Reverb: The sound of a space: thousands of overlapping echoes. The Schroeder design builds it from parallel comb filters and series allpass filters.
RMS: Root mean square, the effective level of a signal and the best simple correlate of perceived loudness: the square root of the mean of the squared samples.
Sample: A single measurement of a sound wave's amplitude at one instant. A digital signal is just a list of samples taken at a steady rate.
Sample rate: How many samples are taken per second, in hertz. CD audio is 44,100 Hz. The rate sets the highest frequency that can be captured, the Nyquist frequency.
Sinusoid: A pure sine (or cosine) wave, the atom of sound: every signal is a sum of sinusoids. Defined by its frequency, amplitude, and phase.
Spectral centroid: The magnitude-weighted average frequency of a spectrum, its center of mass, and the main correlate of perceived brightness.
Spectral flux: How much a spectrum changed between two frames. A spike in flux signals a note onset, the basis of beat tracking.
Spectral leakage: When a frequency does not fall exactly on a bin, its energy smears across neighboring bins. Tapering each frame with a window function reduces it.
Spectrogram: The magnitude of the STFT, a time-frequency image showing how a sound's spectrum evolves. The picture behind every audio editor.
STFT: The Short-Time Fourier Transform: chop the signal into short overlapping windowed frames and FFT each, giving frequency content as it changes over time.
Synthesis: Generating sound from scratch with math. Additive stacks sinusoids; subtractive filters a rich waveform; FM modulates one oscillator with another.
Timbre: The tone color that distinguishes a flute from a trumpet at the same pitch and loudness. It comes from the harmonic spectrum and how it evolves over time.
Time stretching: Changing a sound's duration without changing its pitch, by repositioning analysis frames at a different synthesis hop and overlap-adding them.
Tremolo: Modulating a signal's amplitude with an LFO, a periodic swell in loudness.
Vibrato: Modulating pitch with an LFO by reading from a wobbling delay line, which needs fractional-delay interpolation. The basis of chorus and flanging too.
Waveform: The shape of a signal over time. Sine, square, sawtooth, and triangle are the classic synthesis waveforms, each with a distinct harmonic spectrum.
Wavetable: One cycle of a waveform stored in a table; an oscillator steps through it at a rate set by the pitch. The cheap, flexible oscillator inside most digital synths.

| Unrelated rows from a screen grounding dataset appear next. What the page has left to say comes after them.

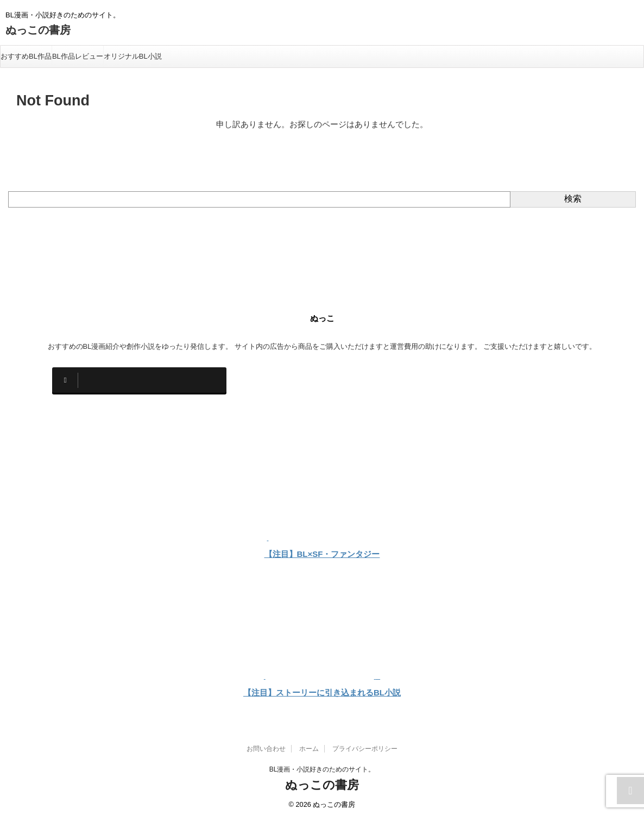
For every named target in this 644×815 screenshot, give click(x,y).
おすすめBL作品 (26, 56)
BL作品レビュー (78, 56)
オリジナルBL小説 (132, 56)
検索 (573, 198)
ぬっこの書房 (38, 30)
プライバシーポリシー (365, 744)
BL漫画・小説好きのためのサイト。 (322, 764)
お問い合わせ (266, 744)
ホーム (309, 744)
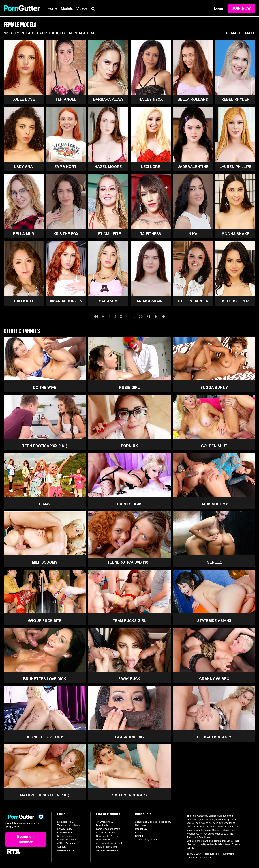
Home (52, 8)
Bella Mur (24, 234)
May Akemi (108, 301)
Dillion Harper (193, 301)
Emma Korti (66, 166)
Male (250, 33)
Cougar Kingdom (214, 737)
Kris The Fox (66, 234)
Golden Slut (214, 446)
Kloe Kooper (235, 301)
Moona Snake (235, 234)
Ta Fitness (151, 234)
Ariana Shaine (151, 301)
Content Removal (66, 839)
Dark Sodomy (214, 504)
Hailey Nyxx (151, 99)
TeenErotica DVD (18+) (129, 562)
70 (141, 316)
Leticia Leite (108, 234)
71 (148, 316)
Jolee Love (24, 99)
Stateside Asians (214, 620)
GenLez (214, 562)
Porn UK (129, 446)
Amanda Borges (66, 301)
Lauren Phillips (235, 166)
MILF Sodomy (45, 562)
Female (234, 33)
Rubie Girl (129, 388)
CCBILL (139, 836)
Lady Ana (23, 166)
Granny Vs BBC (214, 679)
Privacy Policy (65, 829)
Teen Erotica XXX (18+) (45, 446)
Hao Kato (24, 301)
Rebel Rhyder (235, 99)
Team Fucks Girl (129, 620)
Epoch (139, 832)
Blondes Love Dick (45, 737)
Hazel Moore (108, 166)
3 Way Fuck (129, 679)
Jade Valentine (193, 166)
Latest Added (51, 33)
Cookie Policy (64, 832)
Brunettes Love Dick (45, 679)
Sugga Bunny (214, 388)
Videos (82, 8)
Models (67, 8)
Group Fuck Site (45, 620)
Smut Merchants (129, 795)
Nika (193, 234)
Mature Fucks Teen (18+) (45, 795)
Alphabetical (83, 33)
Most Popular (18, 33)
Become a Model (66, 850)
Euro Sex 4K (129, 504)
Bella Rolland (193, 99)
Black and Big (129, 737)
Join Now (241, 8)
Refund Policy (64, 836)
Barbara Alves (108, 99)
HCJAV (45, 504)
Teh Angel (66, 99)
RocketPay (141, 829)
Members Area (65, 822)
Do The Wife (44, 388)
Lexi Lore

Window function: A taper (Hann, Hamming, Blackman) applied to a frame before the FFT, fading its edges to zero to cut spectral leakage, at the cost of a little resolution.
Zero: A root of a filter's numerator, a frequency the filter pushes down toward silence. Poles boost, zeros cut.
Zero-crossing rate: How often a waveform crosses zero. A cheap pitch and noisiness cue: low for voiced tones, high for hiss and noise.